■ Task list:
1 > In the forum thread about Sam Clancy, what honor did Clancy receive in 2002?
2 > Reproduce word for word the stretch of the Sam Clancy forum thread from "http://www.1080thefan.com/Article.asp?id=110455" through "anything about Lucas.".

■ Passage to read:
******

# Trail Blazers sign SAM CLANCY! (merged)



## B_&_B (Feb 19, 2004)

*Former USC power forward S.Clancy attending training camp*

Jason Peterson from The Fan:

http://www.1080thefan.com/Article.asp?id=110455



> I went walking around in the hallways between interviews and saw former USC star Sam Clancy sporting Blazer gear. Clancy was the Pac 10 player of the year in 2002. Clancy is a 6’7 240 power forward. I talked with a Blazer spokesman who told me he thinks Clancy will be in camp with the team. I asked about the possibility of former OSU star David Lucas being with the team and he said he hadn’t heard anything about Lucas.


----------



## Schilly (Dec 30, 2002)

*Re: Former USC power forward S.Clancy attending training camp*

Hmm CSMN said last Night that he is in Camp. He signed a non-gurnateed deal to be in camp and is the only non-guranteed player there.


----------



## Schilly (Dec 30, 2002)

*Re: Former USC power forward S.Clancy attending training camp*

Clancy scored 19.1ppg and pulled in 9.4rpg his senior season and 1.62 Blocks


----------



## B_&_B (Feb 19, 2004)

*Trail Blazers sign SAM CLANCY!*

Feel free to delete my other thread regarding Clancy.




> TRAIL BLAZERS SIGN FORWARD SAM CLANCY TO ONE-YEAR DEAL
> 
> Portland, OR – The Portland Trail Blazers came to terms with forward Sam Clancy, signing him to a one-year contract, it was announced today.
> 
> ...



http://www.nba.com/blazers/


----------



## SodaPopinski (Aug 10, 2004)

*Re: Former USC power forward S.Clancy attending training camp*

A good friend of mine and I hung out with Clancy's girlfriend and her sister in Vegas in 2001. Clancy was calling her non-stop. Dude's crazy.

-Pop


----------



## Backboard Cam (Apr 29, 2003)

*Re: Trail Blazers sign SAM CLANCY!*

*6' 7", 245*


----------



## Schilly (Dec 30, 2002)

*Re: Trail Blazers sign SAM CLANCY!*

It's not guranteed thuogh...Or is it?


----------



## cpt.napalm (Feb 23, 2005)

*Re: Trail Blazers sign SAM CLANCY!*

Reminds me of another player that used to be on the 76ers and now has a commentary job. 

Sir Charles himself.


----------



## Schilly (Dec 30, 2002)

*Re: Trail Blazers sign SAM CLANCY!*

OK emailed Nash
It is not a guranteed deal.


----------



## Blazer Maven (Sep 27, 2005)

Upside: A good pick up for camp. SC would make for a nice off the bench complement to Zach, providing low post scoring for the second unit. 

Downside: The roster is full. Is there any way to keep him other than waiving someone else?


----------



## Schilly (Dec 30, 2002)

Blazer Maven said:


> Upside: A good pick up for camp. SC would make for a nice off the bench complement to Zach, providing low post scoring for the second unit.
> 
> Downside: The roster is full. Is there any way to keep him other than waiving someone else?


Looks like he was brought in just for camp.

If he makes the team it will be because a 2 for 1 or 3 for 2 deal went through and we have a roster spot.


----------



## Fork (Jan 2, 2003)

Schilly said:


> Looks like he was brought in just for camp.
> 
> If he makes the team it will be because a 2 for 1 or 3 for 2 deal went through and we have a roster spot.

******

■ Data segment:

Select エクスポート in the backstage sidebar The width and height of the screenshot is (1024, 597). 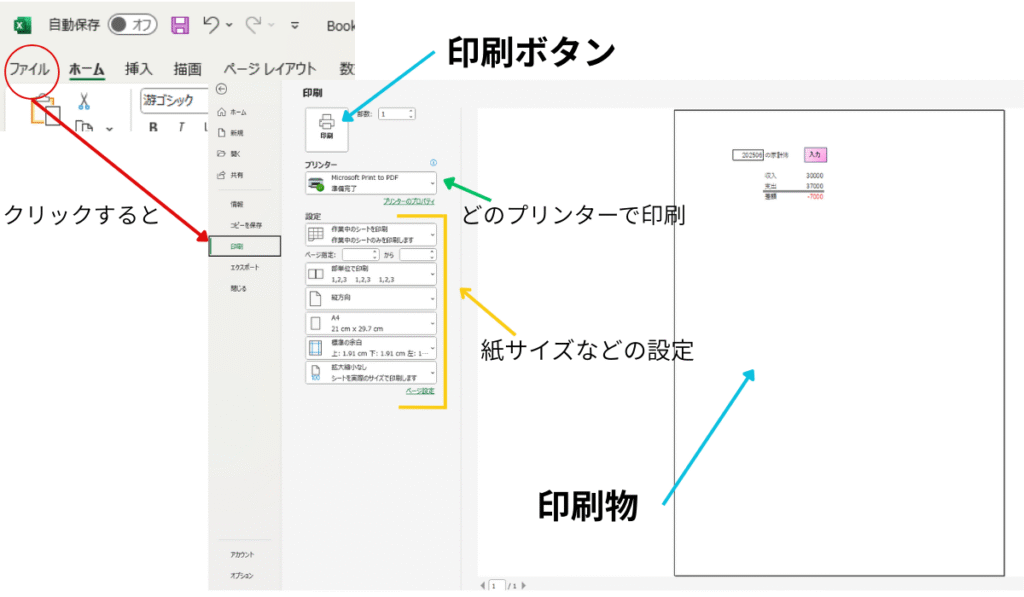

******

■ Final answers:
1 > He was the Pac 10 player of the year.

2 >
http://www.1080thefan.com/Article.asp?id=110455



> I went walking around in the hallways between interviews and saw former USC star Sam Clancy sporting Blazer gear. Clancy was the Pac 10 player of the year in 2002. Clancy is a 6’7 240 power forward. I talked with a Blazer spokesman who told me he thinks Clancy will be in camp with the team. I asked about the possibility of former OSU star David Lucas being with the team and he said he hadn’t heard anything about Lucas.